La flotte chinoise se développant intensivement dès le XVème siècle, l’empereur Yongle décide alors d’entreprendre des expéditions à travers les mers asiatiques . C’est avec l’avènement de l’amiral Zheng He, un eunuque musulman de la cour de l’empereur, que la flotte chinoise entreprit 7 expéditions qui conduisit l’Amiral à étendre l’influence chinoise sur le continent. La carte représente, avec les flèches violettes, les principales expéditions qui le conduisit du détroit de Malacca aux côtes Tanzaniennes ( non présent sur la carte ) en passant par l’empire Mughal entre 1405 et 1433. Cette expansion diplomatique et prestigieuse de la China lui apporta une grande influence sur les puissances locales et régionales. La Chine, à travers ces expéditions, repousse alors ses frontières et commence alors à s’ouvrir réellement aux puissances étrangères , elle participe dès lors à un vaste commerce maritime avec l’Orient facilité par les expéditions de  Zheng He, un musulman, dans la péninsule arabique. Mais la Chine va être conforté aux puissances occidentales ibériques qui dominent les mers de l’Ouest . C’est le cas notamment, du royaume du Portugal, qui pendant le XVIème siècle, le siècle des grandes découvertes,  va repousser les limites de la navigations dès 1488 en franchissant le cape de Bonne- Espérance, aborde les côtes indiennes en 1498, et obtient un comptoir commercial en Chine à Macao en 1510. C’est ainsi que la Chine participe à l’essor de son commerce avec la puissance portugaise, qui représenté avec les flèches rouges, tissera son réseau commercial jusqu’au Japon. Cet afflux d’échange permit le développement de la puissance chinoise au profit de son immense marine et désormais de son influence maritime  qui tend à devenir international. Ces phénomènes de rencontrent entre les peuples constituent la toute première phase d’un commerce international impliquant des puissances présentent sur tous les continents. En effet la Chine est un point stratégique du commerce mondiale de l’époque étant sur la Route de l’Orient, proche des Côtes indiennes, et aux portes du nouveau monde et notamment des possessions européennes sur les côtes de la Nouvelle-Espagne.  


Conclusion 

Le document 3 nous apprend à travers ses multiples figurés , les éléments de la montée en puissance de l’Empire du Milieu désormais à travers le monde. L’affirmation du pouvoir central qui fait face à de nombreux conflits amène celui-ci à developper une marine militaire et commercial qui étendra l’influence de la Chine par delà mers.

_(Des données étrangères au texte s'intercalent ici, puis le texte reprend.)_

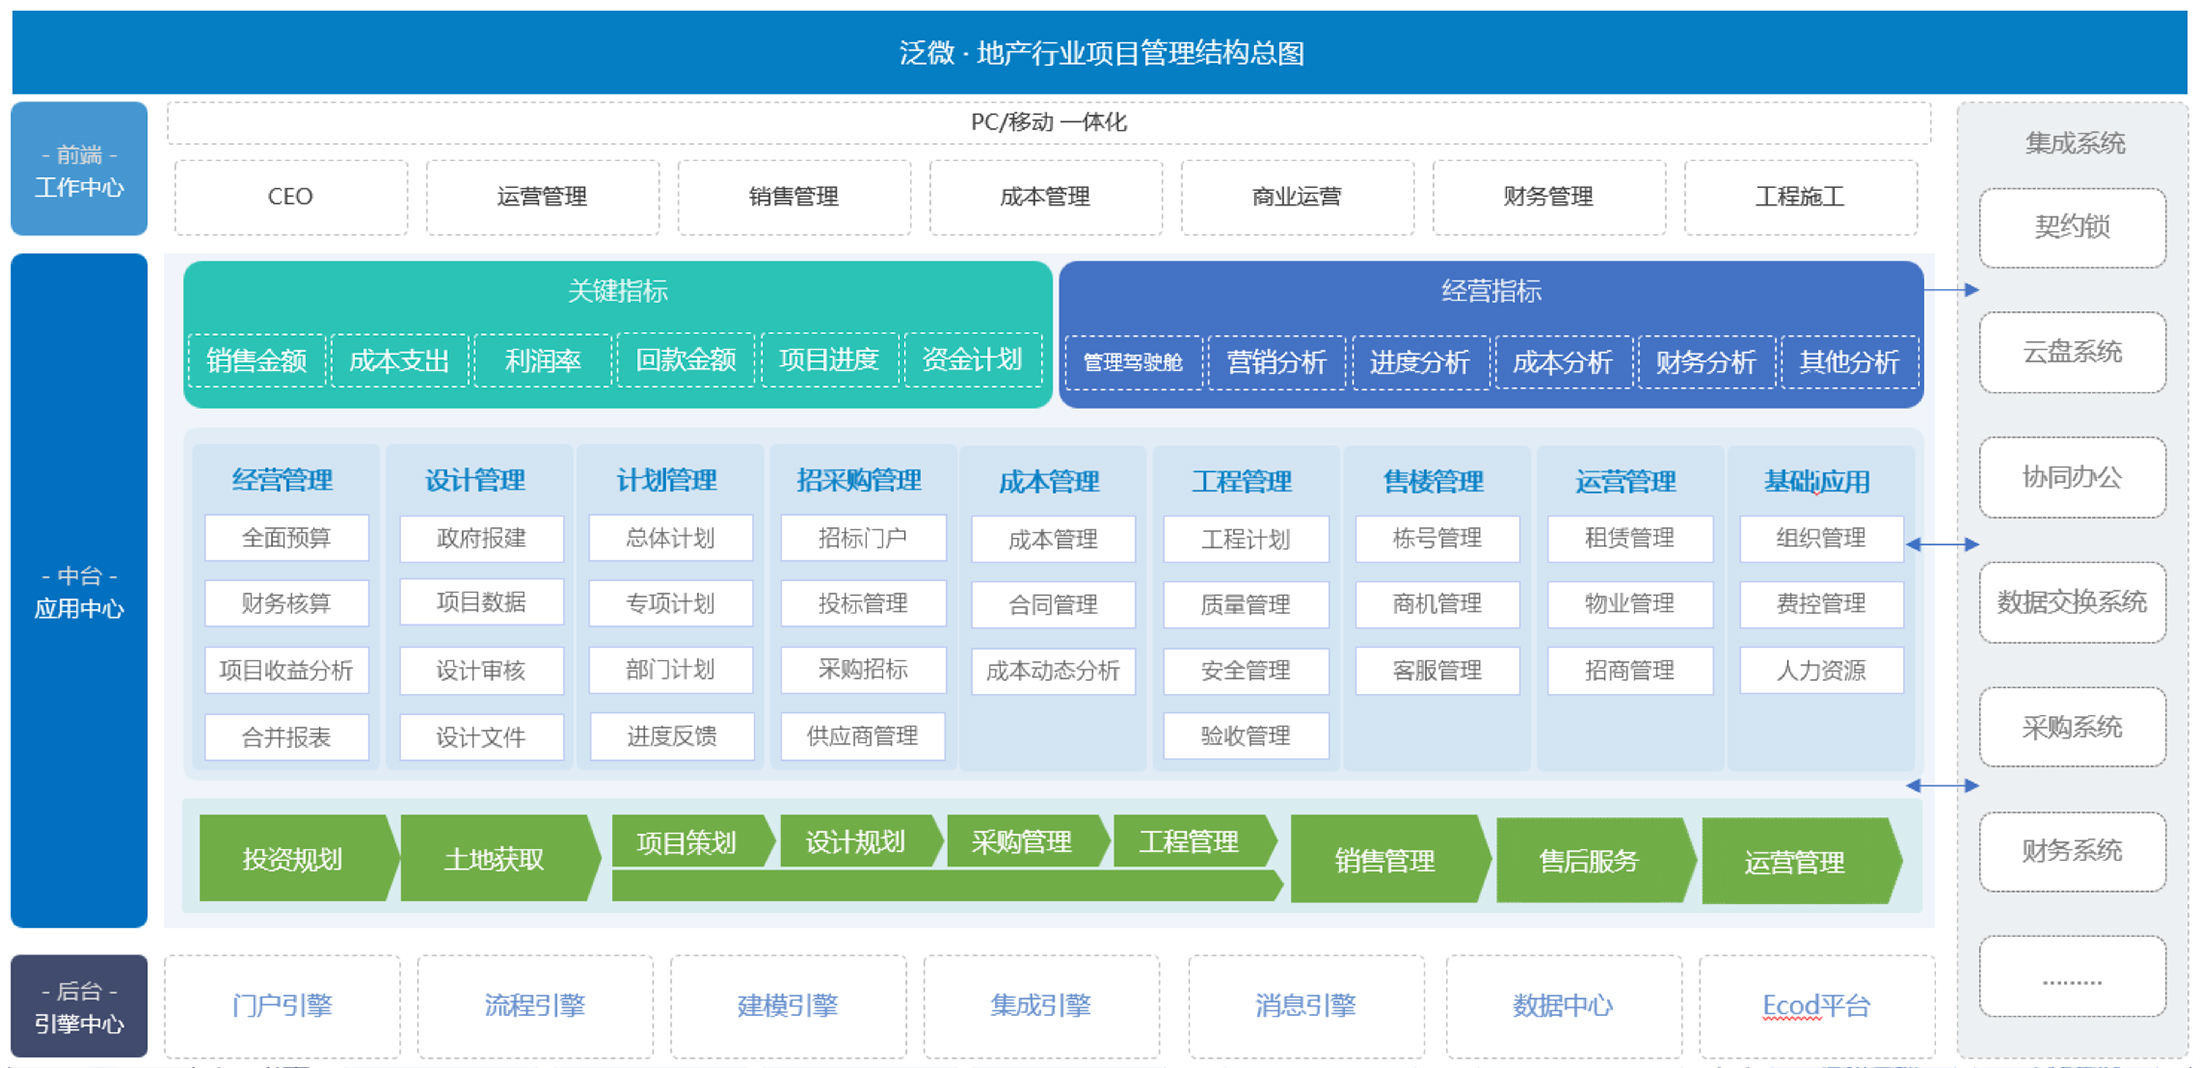This screenshot has width=2200, height=1068.
Task: Click the 人力资源 basic application
Action: [x=1820, y=670]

Cette influence se retrouve encore aujourd'hui dans les restes des monnaies chinoises retrouvées aux quatre coins des côtes de l’océan indien et de la mer de Chine. Malheureusement, les faiblesses de précisons géographiques et de datations de la carte nous empêchent de de comprendre précisément la chronologie des différents événements et les liens qu’ils entretiennent . D’autant plus que la capitale sur la carte est Nankin, alors que Pékin devient la capitale de l’empire en 1421 alors que le commerce portugais n’apparait qu’au début du XVIème siècle . Néanmoins le document répond parfaitement à la problématique en exprimant la volonté hégémonique des empereurs de la dynastie Ming , dans une quête d’influence, de prestige et de richesses, de contrôler la région et d’entrer son tissu commerciale et diplomatique autour du globe.